For a veteran pilot with 25 years of aviation experience, Ian Nixon had never encountered a crisis as harrowing as the mid-flight failure that left him and 10 passengers adrift for hours in the Atlantic Ocean off Florida’s eastern shore. What was meant to be a routine 20-minute inter-island flight across the Bahamas turned into a fight for survival on Tuesday, when one critical system failure cascaded into total disaster: first the navigation system cut out, followed by the aircraft’s radio, then one engine failed, and seconds later, the second engine went silent.

Speaking to CBS News, U.S. news partner to the BBC, Nixon recalled the terrifying silence after the radio stopped working: “I wasn’t able to reach anybody on the radio for a while. I tried to call Freeport, I tried to call Miami radio. I don’t know if they were hearing me, but I didn’t get a response.”

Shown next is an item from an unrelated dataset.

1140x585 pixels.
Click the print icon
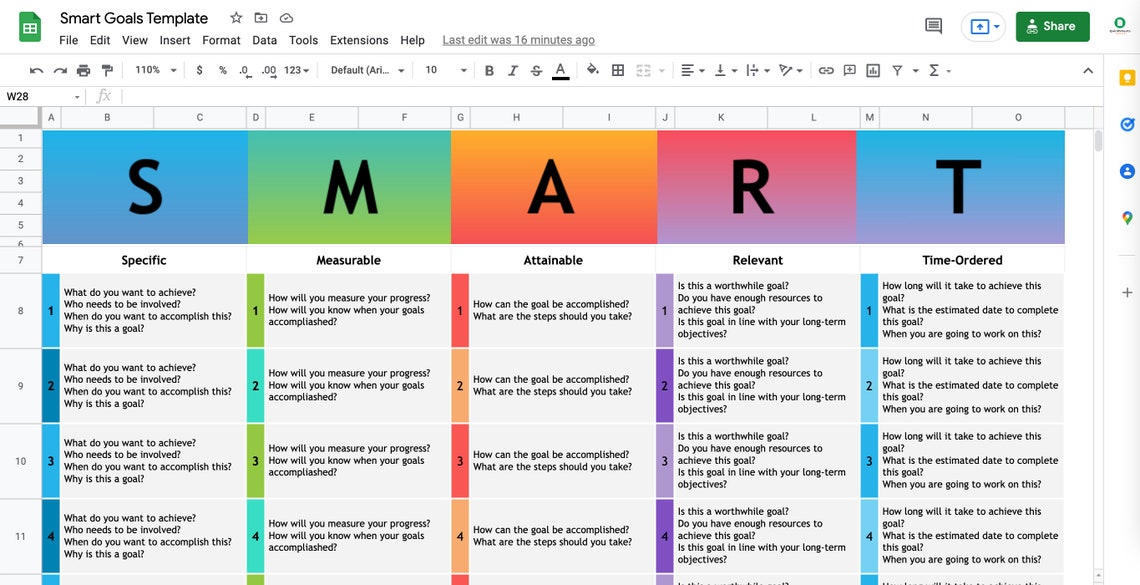83,70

The flight was traveling from Marsh Harbour on the Bahamas’ Abaco Islands to Freeport on Grand Bahama. Left with no safe landing option and rapidly losing altitude, the Bahamian pilot executed a last-resort emergency maneuver known as ditching, landing the disabled aircraft in open water approximately 175 miles (289 kilometers) north of Miami. In that first moment after the plane hit the waves, Nixon said his overwhelming emotion was relief. “Once I hit the water, my first thought was, ‘We didn’t die,’” he shared.

In the aftermath of the crash, all 11 people on board escaped the sinking plane and climbed onto a single inflatable life raft, where they would wait five hours for rescue. As the group drifted under open sky, Nixon worked to keep the passengers calm and hopeful, repeating reassurances that rescuers would arrive within minutes.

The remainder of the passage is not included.